■ **Set task**: Present the entries below as a numbered list, omitting any blank lines.

Interface element records:
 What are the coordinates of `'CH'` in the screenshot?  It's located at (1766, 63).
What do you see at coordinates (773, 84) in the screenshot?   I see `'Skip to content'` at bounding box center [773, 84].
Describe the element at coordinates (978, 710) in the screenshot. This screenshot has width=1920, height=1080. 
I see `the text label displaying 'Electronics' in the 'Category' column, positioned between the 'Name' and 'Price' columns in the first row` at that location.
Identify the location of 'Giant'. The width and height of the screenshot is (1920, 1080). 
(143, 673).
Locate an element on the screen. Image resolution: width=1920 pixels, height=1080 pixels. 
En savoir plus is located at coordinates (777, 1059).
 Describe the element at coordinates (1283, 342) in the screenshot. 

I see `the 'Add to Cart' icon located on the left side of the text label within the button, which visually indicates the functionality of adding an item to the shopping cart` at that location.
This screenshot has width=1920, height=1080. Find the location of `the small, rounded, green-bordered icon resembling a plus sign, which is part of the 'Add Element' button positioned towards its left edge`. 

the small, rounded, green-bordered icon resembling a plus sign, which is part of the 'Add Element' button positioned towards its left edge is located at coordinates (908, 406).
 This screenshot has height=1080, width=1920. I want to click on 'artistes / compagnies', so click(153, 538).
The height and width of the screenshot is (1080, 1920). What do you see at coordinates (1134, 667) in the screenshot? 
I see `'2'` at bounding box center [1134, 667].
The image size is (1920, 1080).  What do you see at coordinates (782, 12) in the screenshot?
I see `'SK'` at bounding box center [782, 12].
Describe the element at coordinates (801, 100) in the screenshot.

■ **In response**:
1.  What are the coordinates of `'CH'` in the screenshot?  It's located at (1766, 63).
2. What do you see at coordinates (773, 84) in the screenshot?   I see `'Skip to content'` at bounding box center [773, 84].
3. Describe the element at coordinates (978, 710) in the screenshot. This screenshot has width=1920, height=1080. 
4. I see `the text label displaying 'Electronics' in the 'Category' column, positioned between the 'Name' and 'Price' columns in the first row` at that location.
5. Identify the location of 'Giant'. The width and height of the screenshot is (1920, 1080). 
6. (143, 673).
7. Locate an element on the screen. Image resolution: width=1920 pixels, height=1080 pixels. 
8. En savoir plus is located at coordinates (777, 1059).
9.  Describe the element at coordinates (1283, 342) in the screenshot. 
10. I see `the 'Add to Cart' icon located on the left side of the text label within the button, which visually indicates the functionality of adding an item to the shopping cart` at that location.
11. This screenshot has width=1920, height=1080. Find the location of `the small, rounded, green-bordered icon resembling a plus sign, which is part of the 'Add Element' button positioned towards its left edge`. 
12. the small, rounded, green-bordered icon resembling a plus sign, which is part of the 'Add Element' button positioned towards its left edge is located at coordinates (908, 406).
13.  This screenshot has height=1080, width=1920. I want to click on 'artistes / compagnies', so click(153, 538).
14. The height and width of the screenshot is (1080, 1920). What do you see at coordinates (1134, 667) in the screenshot? 
15. I see `'2'` at bounding box center [1134, 667].
16. The image size is (1920, 1080).  What do you see at coordinates (782, 12) in the screenshot?
17. I see `'SK'` at bounding box center [782, 12].
18. Describe the element at coordinates (801, 100) in the screenshot.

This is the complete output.